Instabilités politiques et géopolitiques
A la suite de la démission de l’ancien Premier Ministre, en raison d’un désaccord au sein du gouvernement sur le choix d’un candidat commun à la présidence, une nouvelle coalition tripartite s’est formée en septembre 2023. Elle est dirigée par Evika Silina et se compose de trois partis hétéroclites détenant une mince majorité (52% des sièges) au Parlement : encore le parti de centre-droit La Nouvelle Unité (JV) de la Première ministre, cette fois accompagné des socio-démocrates Les Progressistes (P) et de l’alliance centriste l’Union des verts et des paysans (ZZS).

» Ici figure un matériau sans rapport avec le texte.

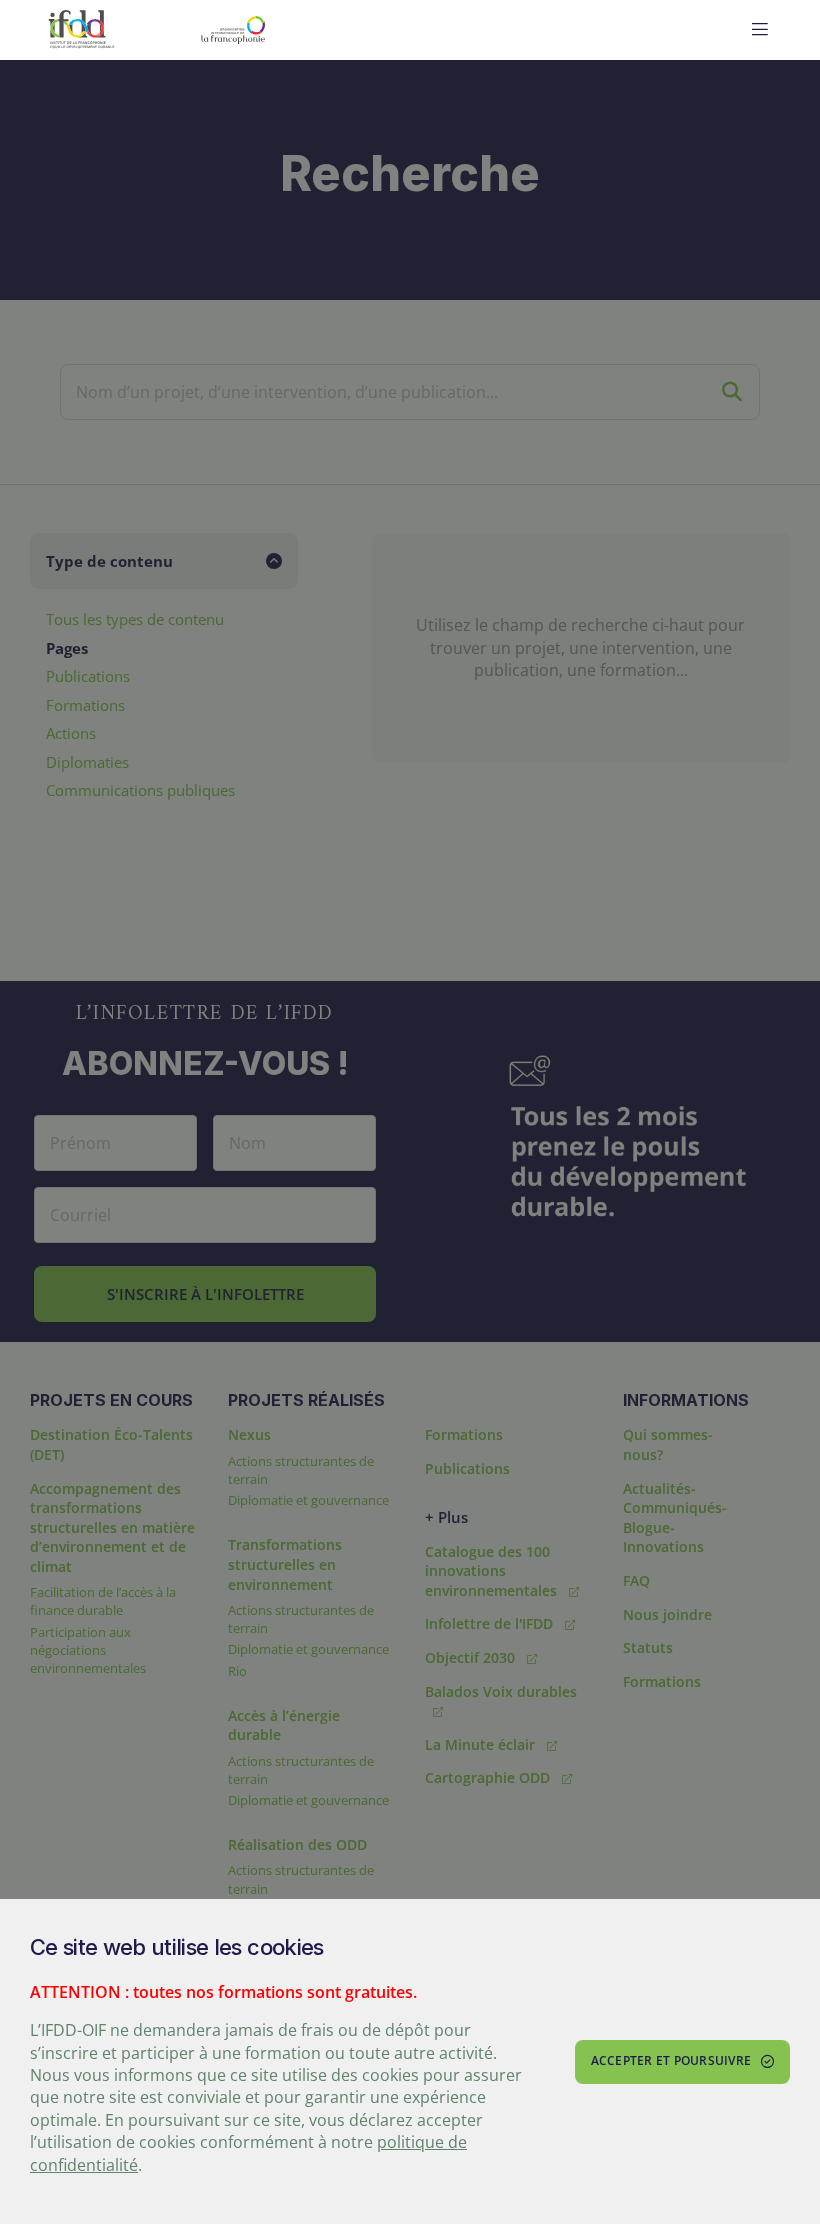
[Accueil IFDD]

La Lettonie continue d’affirmer son soutien à l’Ukraine, le Budget 2024 prévoyant d’accorder 11,4 millions d’euros pour aider ce pays, notamment dans ses efforts de reconstruction. De plus, elle a fermé deux postes frontaliers avec la Russie en octobre 2023 et souhaite lui imposer des sanctions additionnelles à travers les importations européennes de céréales. Le pays désire affaiblir l’influence de Moscou en restreignant l’usage du russe dans l’éducation et en interdisant la retransmission de la télévision russe. Face à la menace, le gouvernement fait de la sécurité une de ses priorités, et améliore en conséquence les infrastructures frontalières, les équipements militaires et les investissements en cybersécurité. Le pays a largement diminué sa dépendance à la Russie, qui fournissait quasiment 100% de son gaz importé avant la guerre, et continue de développer de nouvelles capacités énergétiques. Le projet de parc solaire d’une capacité de 115 MW, situé au sud-ouest du pays et géré par le danois European Energy, est entré en phase finale de développement en août 2023, pour une connexion au réseau d’ici 2025. En août 2023, les trois pays baltes ont acté leur volonté de se déconnecter du système électrique BRELL, géré par la Russie, pour se brancher à celui de l’UE d’ici début 2025. En outre, la construction en cours du réseau ferroviaire RailBaltica permettra sa meilleure intégration régionale.